And suddenly, it wasn’t about Ramin. It was about my dad. And about Wubby.

And about me.

I have always been a musical person. From as far back as I can remember, I loved music. I listened to my mom’s LP box set, “Reader’s Digest Guide to Classical Music”. I marched around my room to it. I pretended to conduct. I still pretend to conduct, but you have to watch me very closely to notice when I’m doing it. I’m very subtle. As part of my core requirements for a degree in music, I had to pass conducting 101 with a ‘C’ or better. I loved that class.

There’s something in that last sentence that I need to go back and examine more closely.
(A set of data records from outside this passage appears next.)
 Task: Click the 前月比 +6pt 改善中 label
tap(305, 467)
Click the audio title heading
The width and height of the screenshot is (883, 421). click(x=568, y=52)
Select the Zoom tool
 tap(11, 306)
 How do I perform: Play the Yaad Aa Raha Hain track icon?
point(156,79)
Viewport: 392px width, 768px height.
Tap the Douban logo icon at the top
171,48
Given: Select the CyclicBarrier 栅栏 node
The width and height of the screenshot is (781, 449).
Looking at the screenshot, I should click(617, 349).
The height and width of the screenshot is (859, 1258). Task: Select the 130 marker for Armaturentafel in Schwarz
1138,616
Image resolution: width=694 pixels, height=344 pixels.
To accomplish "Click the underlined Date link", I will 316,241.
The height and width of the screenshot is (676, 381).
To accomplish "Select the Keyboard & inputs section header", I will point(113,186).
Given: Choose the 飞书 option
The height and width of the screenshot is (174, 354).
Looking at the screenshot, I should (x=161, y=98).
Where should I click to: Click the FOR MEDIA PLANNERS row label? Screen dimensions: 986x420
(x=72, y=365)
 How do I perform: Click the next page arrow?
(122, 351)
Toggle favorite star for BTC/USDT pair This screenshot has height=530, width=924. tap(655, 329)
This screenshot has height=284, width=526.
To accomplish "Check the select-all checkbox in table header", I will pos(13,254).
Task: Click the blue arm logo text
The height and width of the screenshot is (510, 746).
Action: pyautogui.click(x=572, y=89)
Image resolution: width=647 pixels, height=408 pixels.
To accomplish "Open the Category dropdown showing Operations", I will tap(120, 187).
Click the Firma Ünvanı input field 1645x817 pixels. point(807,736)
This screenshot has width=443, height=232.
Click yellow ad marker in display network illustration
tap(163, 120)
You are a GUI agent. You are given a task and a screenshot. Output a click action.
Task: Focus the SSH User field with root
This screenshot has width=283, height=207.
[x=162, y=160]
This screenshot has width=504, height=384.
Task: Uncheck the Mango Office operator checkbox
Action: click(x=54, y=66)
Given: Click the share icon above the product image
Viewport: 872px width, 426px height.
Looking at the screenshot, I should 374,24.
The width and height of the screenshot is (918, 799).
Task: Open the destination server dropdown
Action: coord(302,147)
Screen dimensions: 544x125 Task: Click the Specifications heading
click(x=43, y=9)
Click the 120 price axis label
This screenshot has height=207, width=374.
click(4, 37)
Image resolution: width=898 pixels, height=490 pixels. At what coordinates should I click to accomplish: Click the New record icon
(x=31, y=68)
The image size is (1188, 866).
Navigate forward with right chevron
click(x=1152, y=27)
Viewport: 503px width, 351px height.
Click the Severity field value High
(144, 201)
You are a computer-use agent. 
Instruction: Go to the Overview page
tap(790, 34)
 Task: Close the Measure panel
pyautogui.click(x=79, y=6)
Anyway, mom was always musical too, and still is. She played the piano, mostly from the Broadman Hymnal. She sang in a quartet on the radio. But my dad…..bless his heart. He had no sense of rhythm or pitch. He was tone deaf. But he was enthusiastic. He’d sing to his favorite songs, loudly, and very much off key.

And Ramin was singing one of the songs I remember my dad singing quite frequently. It’s from a musical I saw in high school and loved, and then forgot about, Man of La Mancha. It was always one of Daddy’s favorites, maybe because he tilted at a few windmills of his own.

And the song? If you know the show, that’s a no-brainer question. If you don’t, allow Ramin to introduce you to “Impossible Dream”. Daddy loved that song, and he would sing it almost unconsciously when he was puttering around his wood shop, or working on his glass (he was a stained glass artist). I started remembering things about my dad and his off-pitch singing, and oh how I wish I could hear him sing “Impossible Dream” again. Funny, one of his impossible dreams was to be able to sing. And sometimes I think he really could sing quite well, he just kept that part of himself hidden. But maybe not.

I found this quote the other day, or more accurately, it found me:

Whatever you can do or dream you can, begin it. Boldness has genius, power, and magic in it. –Johann Wolfgang von Goethe

I sent it to Wubby, because he needed to read it.

Wubby and I both have impossible dreams. Wubby has a lifetime to catch his. But for me, the time is passing faster every day.

Gotta run. I have a dream to catch.

A Visit from Daddy

Daddy stopped by for a visit last night. He didn’t say much, but he did show me a few things.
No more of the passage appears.